What you should do: Which lines have the string "computer"? Copy all of them from the entries below.

Extracted information:
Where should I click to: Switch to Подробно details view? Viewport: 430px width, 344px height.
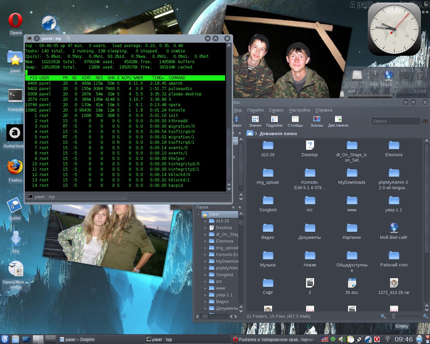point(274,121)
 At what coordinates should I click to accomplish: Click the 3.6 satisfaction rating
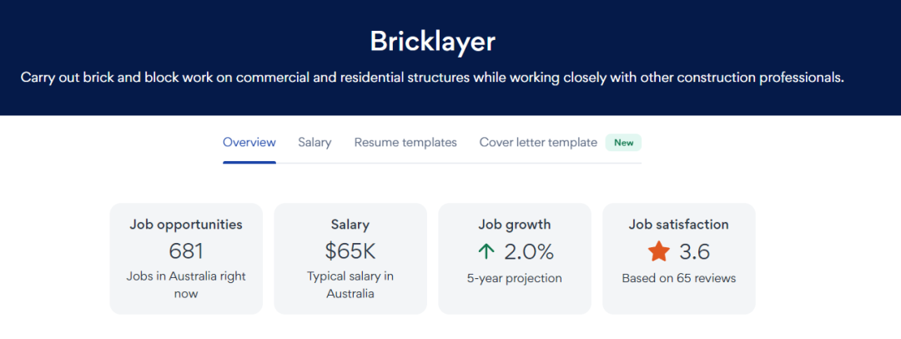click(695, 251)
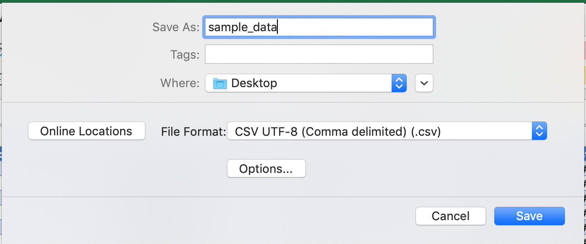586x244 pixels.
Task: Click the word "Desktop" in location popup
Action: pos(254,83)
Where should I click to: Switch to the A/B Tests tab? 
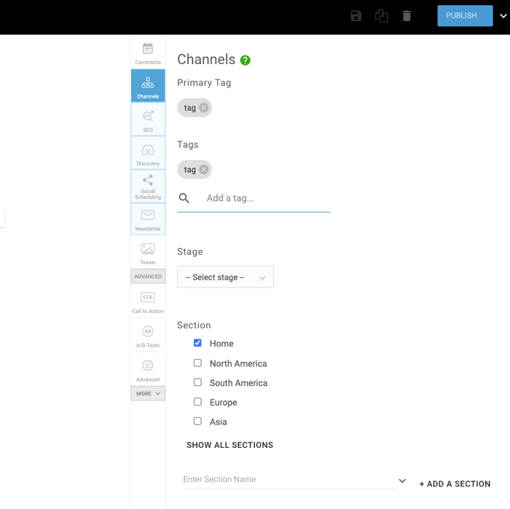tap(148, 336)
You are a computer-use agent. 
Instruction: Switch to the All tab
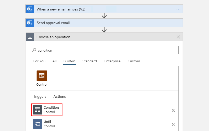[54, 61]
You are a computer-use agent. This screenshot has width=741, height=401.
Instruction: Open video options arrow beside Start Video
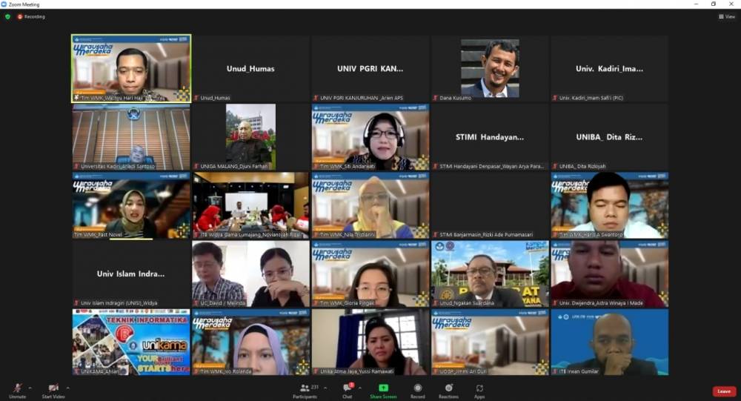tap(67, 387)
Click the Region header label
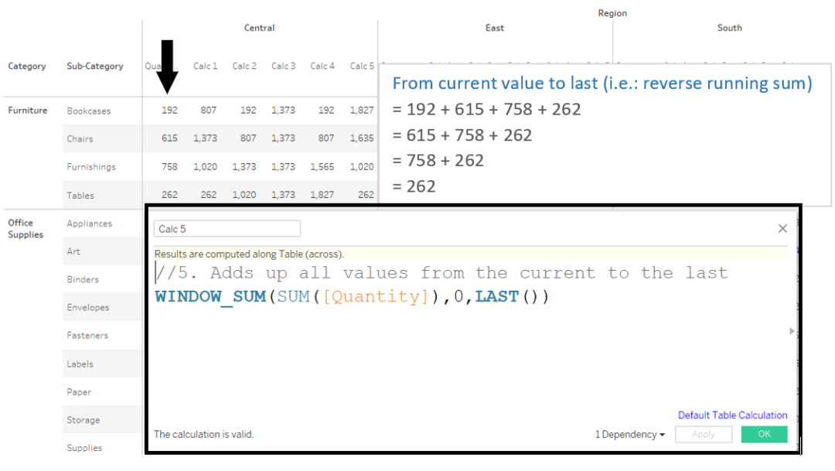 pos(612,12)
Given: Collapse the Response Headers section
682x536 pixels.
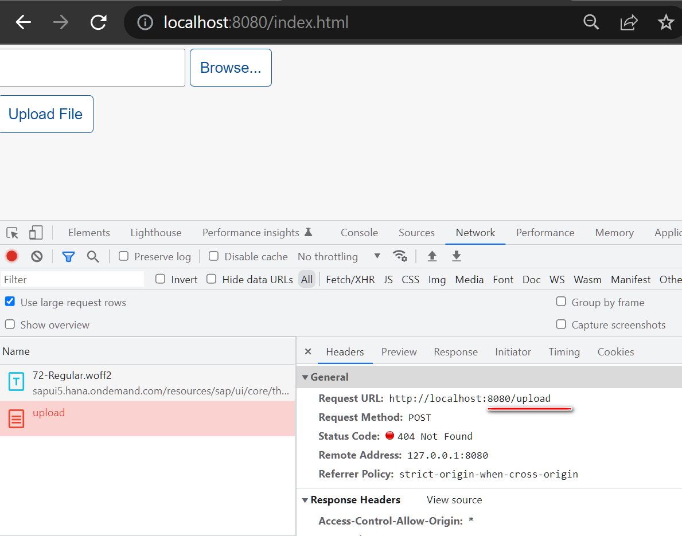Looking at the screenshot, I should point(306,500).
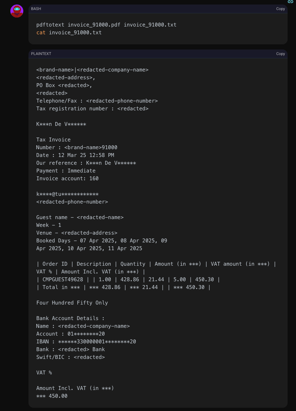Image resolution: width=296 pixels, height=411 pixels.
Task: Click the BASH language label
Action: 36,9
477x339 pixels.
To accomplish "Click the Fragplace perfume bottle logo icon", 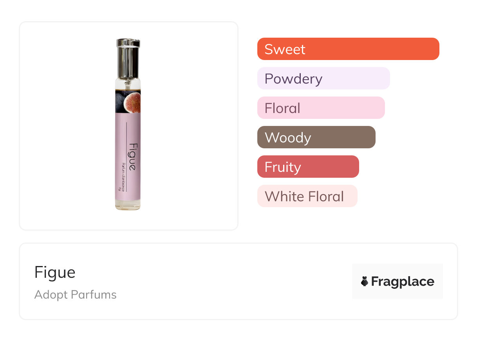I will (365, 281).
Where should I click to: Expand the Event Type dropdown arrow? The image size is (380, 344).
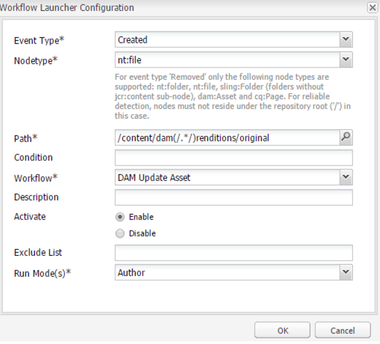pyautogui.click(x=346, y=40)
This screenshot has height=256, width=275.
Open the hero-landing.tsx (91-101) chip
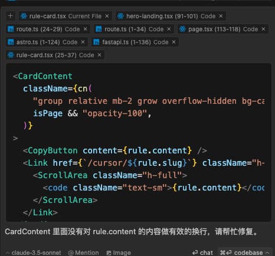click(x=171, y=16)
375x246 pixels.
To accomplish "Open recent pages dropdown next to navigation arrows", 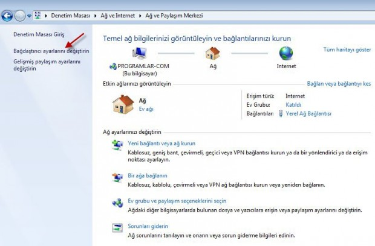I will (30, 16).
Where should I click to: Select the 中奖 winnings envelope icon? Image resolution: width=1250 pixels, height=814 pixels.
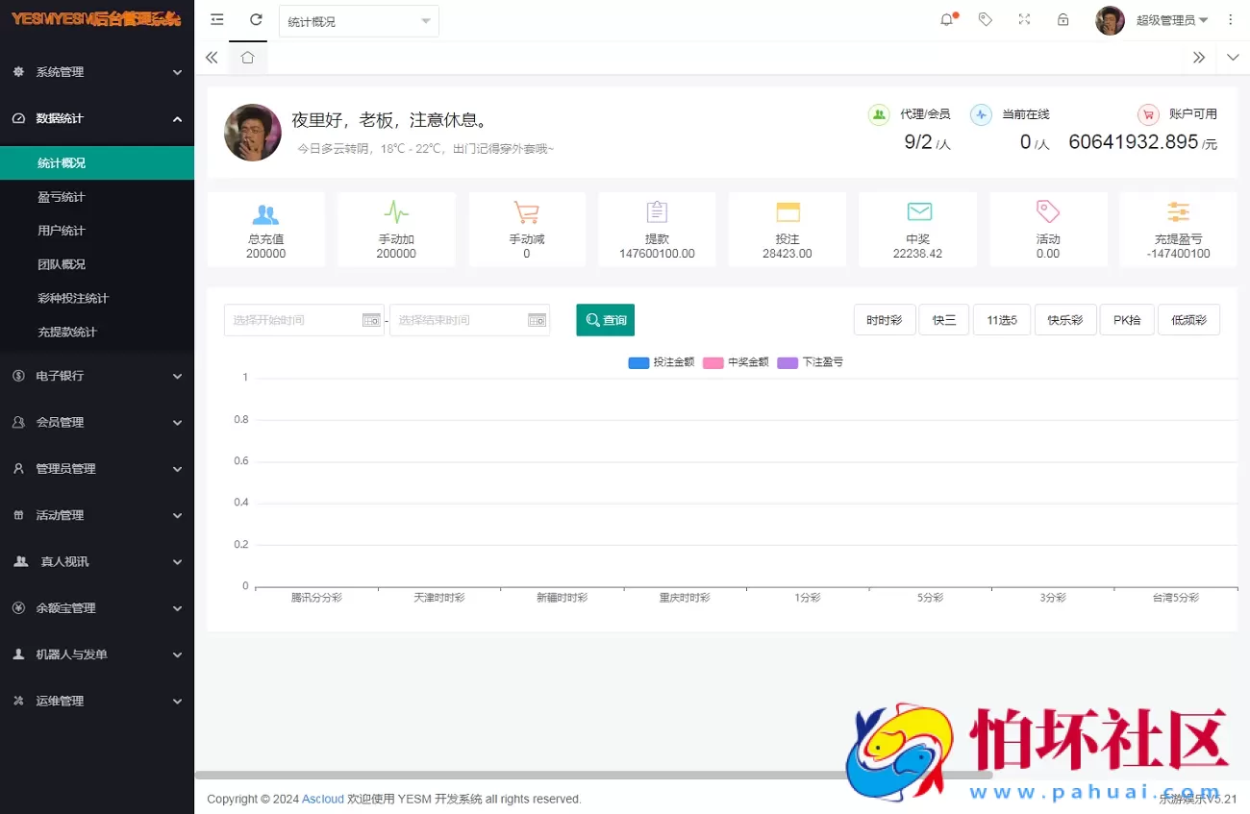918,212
--
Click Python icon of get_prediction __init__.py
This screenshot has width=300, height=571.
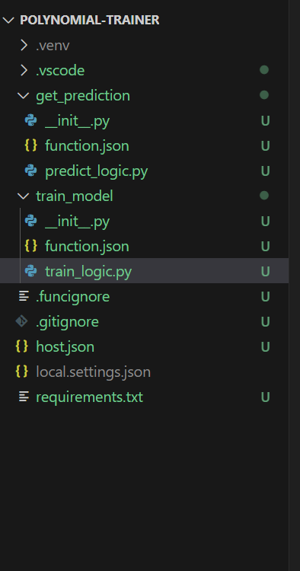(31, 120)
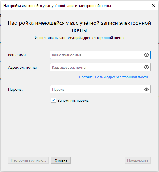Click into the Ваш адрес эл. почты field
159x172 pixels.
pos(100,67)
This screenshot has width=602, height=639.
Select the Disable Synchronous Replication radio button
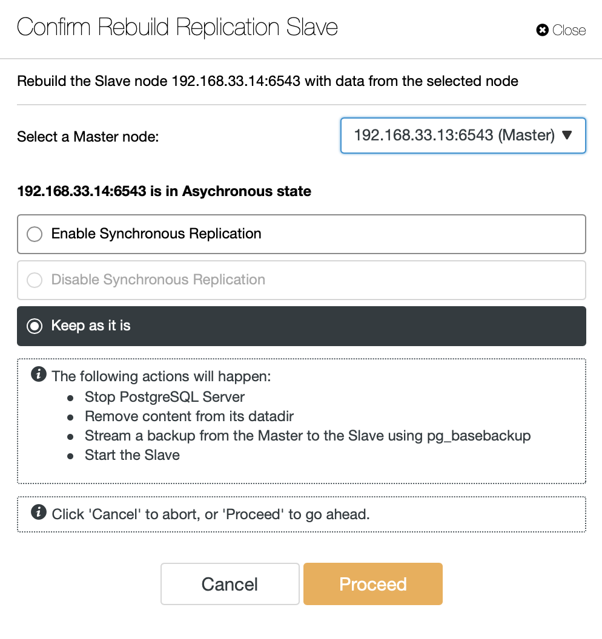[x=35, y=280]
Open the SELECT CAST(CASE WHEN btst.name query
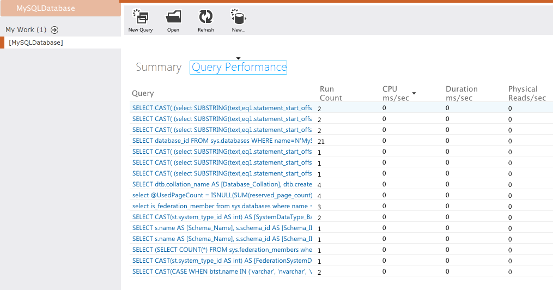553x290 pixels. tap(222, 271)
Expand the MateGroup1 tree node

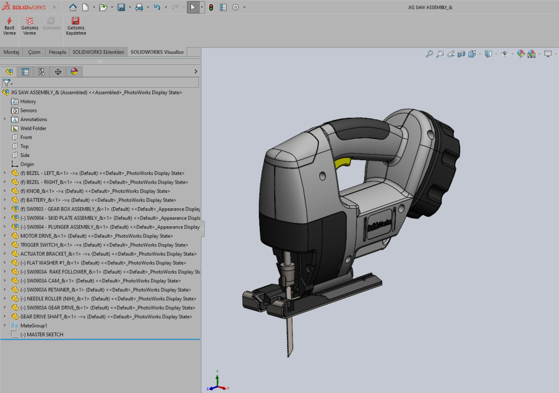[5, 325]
---
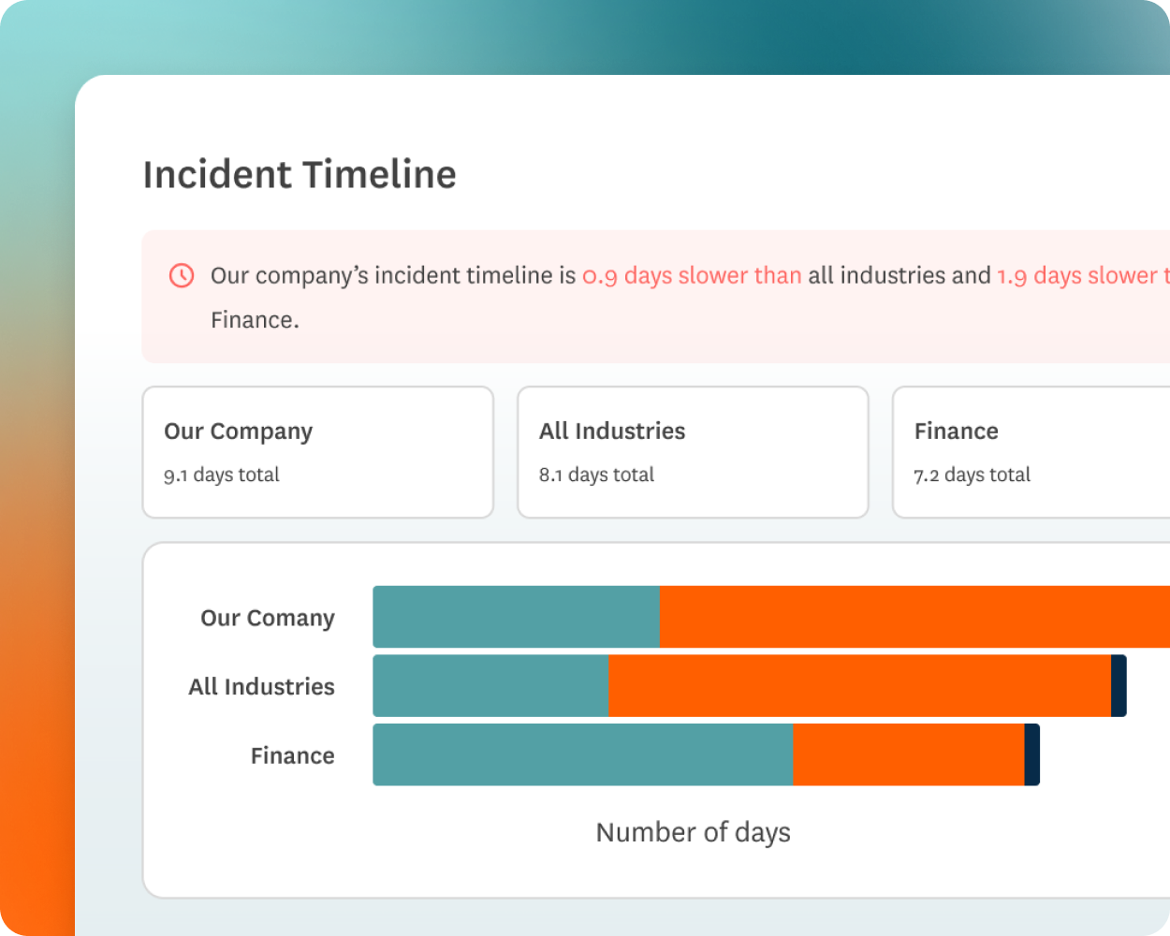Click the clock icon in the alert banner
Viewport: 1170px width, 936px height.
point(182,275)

Response:
You are a computer-use agent. 
You are a computer-use agent. This screenshot has width=741, height=401.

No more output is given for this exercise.